-------- Extracted entries
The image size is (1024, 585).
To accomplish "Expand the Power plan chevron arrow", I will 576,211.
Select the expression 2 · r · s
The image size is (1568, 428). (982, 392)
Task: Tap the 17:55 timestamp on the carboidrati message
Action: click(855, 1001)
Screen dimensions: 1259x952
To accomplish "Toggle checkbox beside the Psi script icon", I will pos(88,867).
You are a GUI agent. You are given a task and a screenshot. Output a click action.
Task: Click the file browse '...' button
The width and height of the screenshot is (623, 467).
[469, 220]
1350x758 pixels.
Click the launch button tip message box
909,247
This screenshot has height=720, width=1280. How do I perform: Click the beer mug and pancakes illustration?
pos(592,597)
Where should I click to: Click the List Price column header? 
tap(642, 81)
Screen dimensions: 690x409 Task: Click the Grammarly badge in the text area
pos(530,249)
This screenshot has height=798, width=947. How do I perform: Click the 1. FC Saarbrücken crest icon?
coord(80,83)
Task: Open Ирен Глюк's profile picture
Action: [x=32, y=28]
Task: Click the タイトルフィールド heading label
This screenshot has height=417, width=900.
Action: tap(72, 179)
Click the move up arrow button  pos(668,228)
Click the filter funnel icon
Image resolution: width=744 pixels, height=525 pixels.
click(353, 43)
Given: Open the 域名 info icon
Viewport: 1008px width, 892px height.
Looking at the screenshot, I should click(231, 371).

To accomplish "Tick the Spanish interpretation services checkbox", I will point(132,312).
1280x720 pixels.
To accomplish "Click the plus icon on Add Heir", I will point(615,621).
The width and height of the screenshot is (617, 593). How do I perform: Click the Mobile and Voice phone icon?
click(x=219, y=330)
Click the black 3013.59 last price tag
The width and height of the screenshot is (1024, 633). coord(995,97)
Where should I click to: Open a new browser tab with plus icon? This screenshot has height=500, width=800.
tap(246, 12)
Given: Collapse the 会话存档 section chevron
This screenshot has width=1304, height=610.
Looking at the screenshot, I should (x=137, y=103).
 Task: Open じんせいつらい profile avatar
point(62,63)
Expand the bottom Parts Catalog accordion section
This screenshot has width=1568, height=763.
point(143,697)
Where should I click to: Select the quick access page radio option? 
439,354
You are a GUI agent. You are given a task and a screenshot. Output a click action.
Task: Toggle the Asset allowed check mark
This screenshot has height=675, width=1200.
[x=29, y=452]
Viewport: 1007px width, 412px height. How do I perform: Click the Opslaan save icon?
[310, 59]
----------------
Copy exactly the lines of the listing above, beginning at the line with "1280x720 pixels." and ending at its final line; write out nothing else.

1280x720 pixels.
To accomplish "Click the plus icon on Add Heir", I will point(615,621).
The width and height of the screenshot is (617, 593). How do I perform: Click the Mobile and Voice phone icon?
click(x=219, y=330)
Click the black 3013.59 last price tag
The width and height of the screenshot is (1024, 633). coord(995,97)
Where should I click to: Open a new browser tab with plus icon? This screenshot has height=500, width=800.
tap(246, 12)
Given: Collapse the 会话存档 section chevron
This screenshot has width=1304, height=610.
Looking at the screenshot, I should (x=137, y=103).
 Task: Open じんせいつらい profile avatar
point(62,63)
Expand the bottom Parts Catalog accordion section
This screenshot has width=1568, height=763.
point(143,697)
Where should I click to: Select the quick access page radio option? 
439,354
You are a GUI agent. You are given a task and a screenshot. Output a click action.
Task: Toggle the Asset allowed check mark
This screenshot has height=675, width=1200.
[x=29, y=452]
Viewport: 1007px width, 412px height. How do I perform: Click the Opslaan save icon?
[310, 59]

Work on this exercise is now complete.